- A company in the Netherlands has developed a robot to draw blood.
- The robotic device achieved a 95% first-stick success rate in clinical trials.
- More than 8 in 10 participants said it was less painful than traditional blood draws.
Folks who’ve experienced a painful blood draw or can’t bear to watch the needle go in might be interested to hear that a new phlebotomist could soon be making the rounds. More than one, in fact.
Bolstered by artificial intelligence and advanced imaging — but no chitchat — Netherlands-based Vitestro’s new blood drawing robot has, according to a clinical trial, hit all the desired endpoints.
Working on drawing blood from 609 study participants, the device had a 95% first-stick success rate and 83% of the participants said having their blood taken was comparable to or less painful than regular human hand blood draws, according to a news release from the company. That first-stick success rate is comparable to humans drawing blood.
Vitestro claims the device could “help ease nursing workload and help alleviate staffing shortages.”
Robots that collect blood are being tested all over the world, including at Northwestern Medicine.

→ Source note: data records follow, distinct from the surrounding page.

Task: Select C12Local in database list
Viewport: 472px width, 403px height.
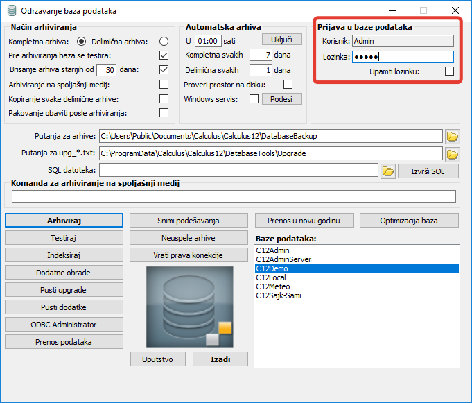Action: pos(271,277)
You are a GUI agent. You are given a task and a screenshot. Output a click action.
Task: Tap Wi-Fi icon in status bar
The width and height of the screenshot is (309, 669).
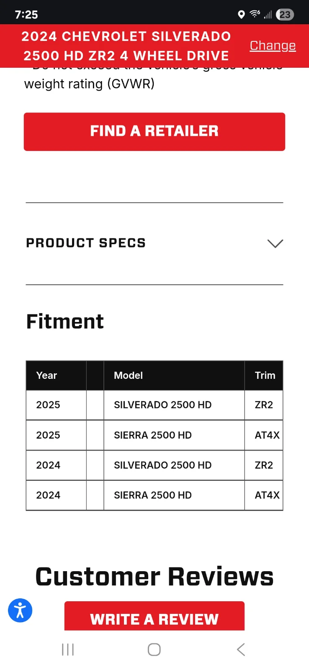[255, 14]
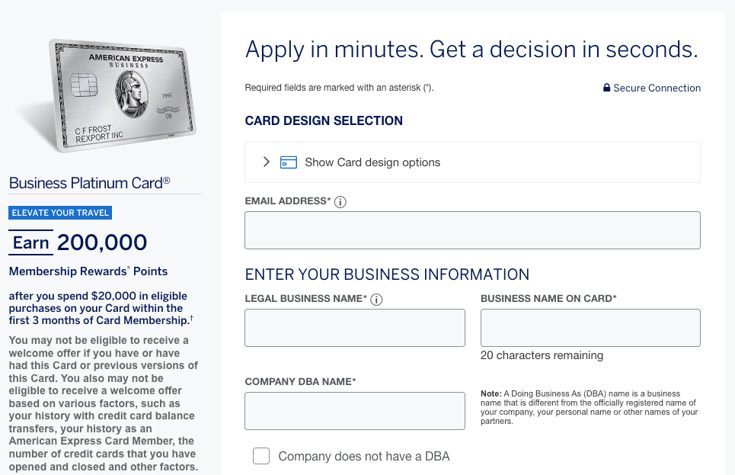Click the card design icon beside Show Card options
This screenshot has width=735, height=475.
[288, 162]
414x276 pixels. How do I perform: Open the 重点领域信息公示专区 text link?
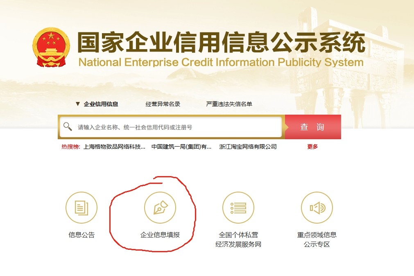[x=317, y=240]
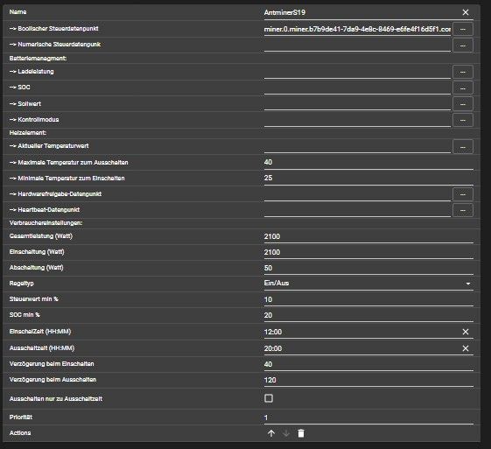Browse object for Numerische Steuerdatenpunkt

(463, 46)
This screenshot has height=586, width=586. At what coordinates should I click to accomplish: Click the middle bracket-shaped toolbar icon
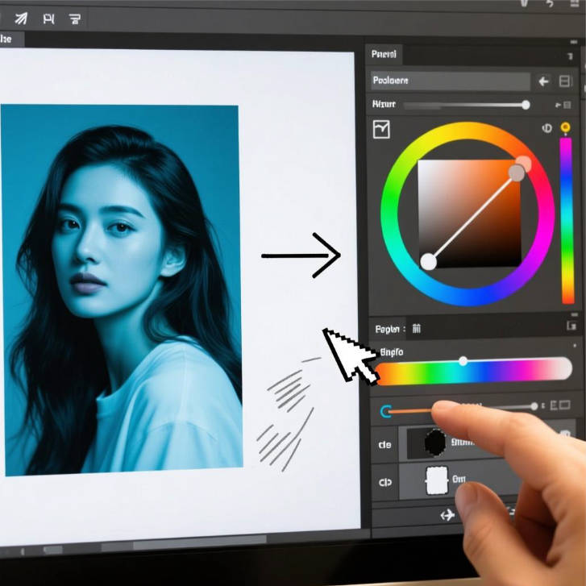pyautogui.click(x=48, y=17)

And the technology’s gaining wide interest in part because there’s a shortage of phlebotomists, according to Medical Xpress.
Phlebotomists are people who are trained to collect blood samples.
Company highlights benefits
As for Aletta, which is what the company named the robot, “This all ensures high accuracy and high reliability, and with such precision it reduces any pain and discomfort associated with a normal blood draw,” Bob Gerberich, chief commercial officer for North America for Vitestro, told Medical Xpress.
It’s also possible it could relieve some of the pain of blood draws because it uses infrared light to find the veins.
It’s also fast.
“The device had a median procedure time of 1 minute 49 seconds, with manual phlebotomy reporting a service time of 5 minutes including time for accessing the test order and time required for specimen draw. There were no reported serious or moderate adverse events. Mild adverse events occurred in 1.3% of the participants,” according to an article on the technology in clinicaltrialsarena.com
A patient goes to Aletta, which is a stocky 5 feet tall, sits in a chair and extends his or her arm onto the machine’s armrest. With a push of a start button, the tourniquet tightens and the device sprays the patient’s arm with alcohol. The robotic arm has a Doppler ultrasound probe that uses AI to figure out where the needle goes in. The blood is collected in tubes and Aletta applies a bandage.
For squeamish patients, it’s worth noting that the positioning of everything blocks seeing the needle go in.
Medical Xpress reported that the device has been approved in Europe for patients 16 and older. And the U.S. Food and Drug Administration will soon be asked to give it U.S. approval.
Three sites in the U.S., including Northwestern, are testing the device. The other two sites have not been named.
Other blood-draw devices being tested
Amid the nationwide shortage of phlebotomists, there’s been a lot of interest in robotic technology to help with blood draws, which are a routine need in the health care world.
For instance, in 2020, the National Institute of Biomedical Imaging and Bioengineering reported on a hand-held blood draw device. Created by Rutgers University researchers, it used ultrasound images to guide the needle to the center of the desired vein. The release said a processing module could be hooked to the robot that handles samples.
“With nearly 1.4 billion blood draws performed annually in the United States, the system is being designed for use in ambulances, emergency rooms, clinics, and hospitals to obtain blood samples safely and reliably, while avoiding multiple needle insertion attempts that cause pain and complications.”
The journal Nature Portfolio has reported on an automated collection and transport robot for hospitals being tested at Fujita Health University Hospital at Toyoake in Japan.
Researchers tested a device that obtains blood from the fingertip that can collect up to 400 microliters using a tourniquet that pressures and releases to get enough blood. They reported a good correlation between venous blood collection in the upper arm and peripheral blood from the fingertip in healthy patients.
The device has a companion piece that transports patient samples to the destination a nurse chooses, using collision-avoidance technology because the hospital is often very busy. A person is still needed at each end of the journey, though, to send it on its way, loaded, and to remove the sample and put it in the testing equipment.
There could be others in testing phases, as well.